Start of SELECTED TEXT

When you order Florida Resident tickets, you will receive an exchange certificate. Redeem the exchange certificate at any Walt Disney World ® Theme Park ticket window by presenting the exchange certificate and valid Florida photo ID.
_

There are also Universal & Seaworld discounts in there along with Grayline tours and other tours & experiences in Orlando.


----------



## Luanne

chriskre said:


> You could always do the timeshare tour and get the free tickets.



Just shoot me now.


----------



## Kozman

*Get in Free*

Make friends with a Disney employee.  They are allowed to get three in free.


----------



## FL Guy

Lisa P said:


> Off-topic: Disney's 2 Tokyo theme parks have the top 2 positions for attendance figures among the Top 20 Asia-Pacific theme parks.



Not surprising.  I was at Tokyo Disneyland/DisneySea last year in May.  The level of theming (especially DisneySea) and moreso, the level of service and maintence, of the Tokyo Resort as a whole puts the parks at Walt Disney World to shame.  Expect the Tokyo Disney resort to keep gaining in attendance rankings against the WDW parks for the forseeable future.  (I'm not trying to bash the WDW parks, it's just, IMHO, that the management at WDW could take some lessons from the Oriental Land Company, which owns and operates the Tokyo Resort.)


----------



## MichaelColey

chriskre said:


> You could always do the timeshare tour and get the free tickets.





Luanne said:


> Just shoot me now.


I did a DVC timeshare tour, and was amazed at how low-pressure and on schedule it was.  I was expecting at least some pressure, but they made their presentation and then brought us down for ice cream.  I knew I didn't want to buy retail, but they didn't even ask.

End of SELECTED TEXT
Start of PROVIDED DATA

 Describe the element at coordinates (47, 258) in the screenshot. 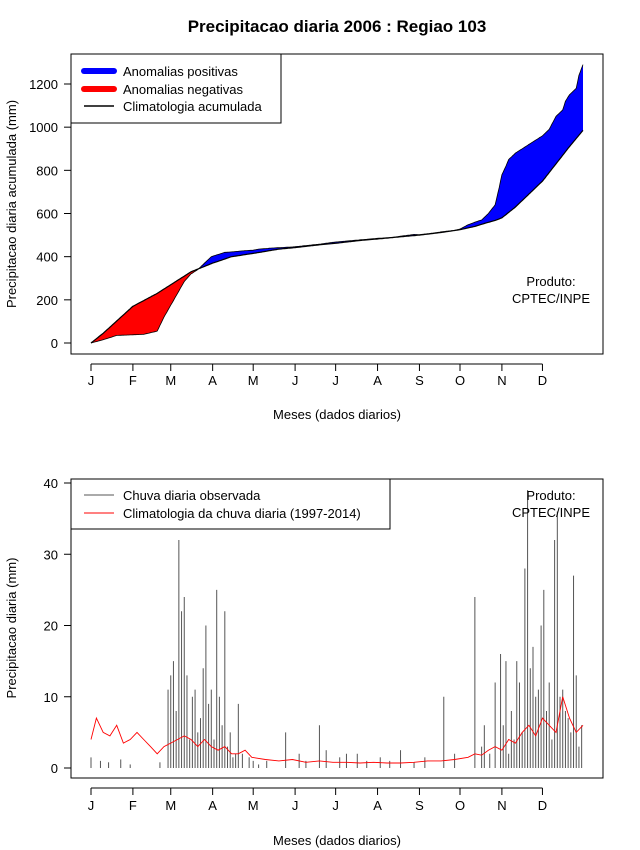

End of PROVIDED DATA

#### SET OF TASKS:
1. Name every user whose name appears as the heading of a post in the Disney ticket thread.
2. Using the Disney ticket thread, say whether each statement agrees with it (yes or no), and quote the words that decide it.
(a) Florida Resident tickets are redeemed by showing the exchange certificate and a valid Florida photo ID.
(b) A Disney employee can bring up to five people in free.
(c) MichaelColey found the DVC timeshare tour high-pressure.
3. Copy word for word the part of the Disney ticket thread that opens with the words containing "When you order" and closes with "Florida photo ID.".

#### ANSWERS FOR THE EXERCISE:
1. Luanne, Kozman, FL Guy, MichaelColey

2.
(a) Yes: "by presenting the exchange certificate and valid Florida photo ID"
(b) No: "They are allowed to get three in free."
(c) No: "was amazed at how low-pressure and on schedule it was"

3.
When you order Florida Resident tickets, you will receive an exchange certificate. Redeem the exchange certificate at any Walt Disney World ® Theme Park ticket window by presenting the exchange certificate and valid Florida photo ID.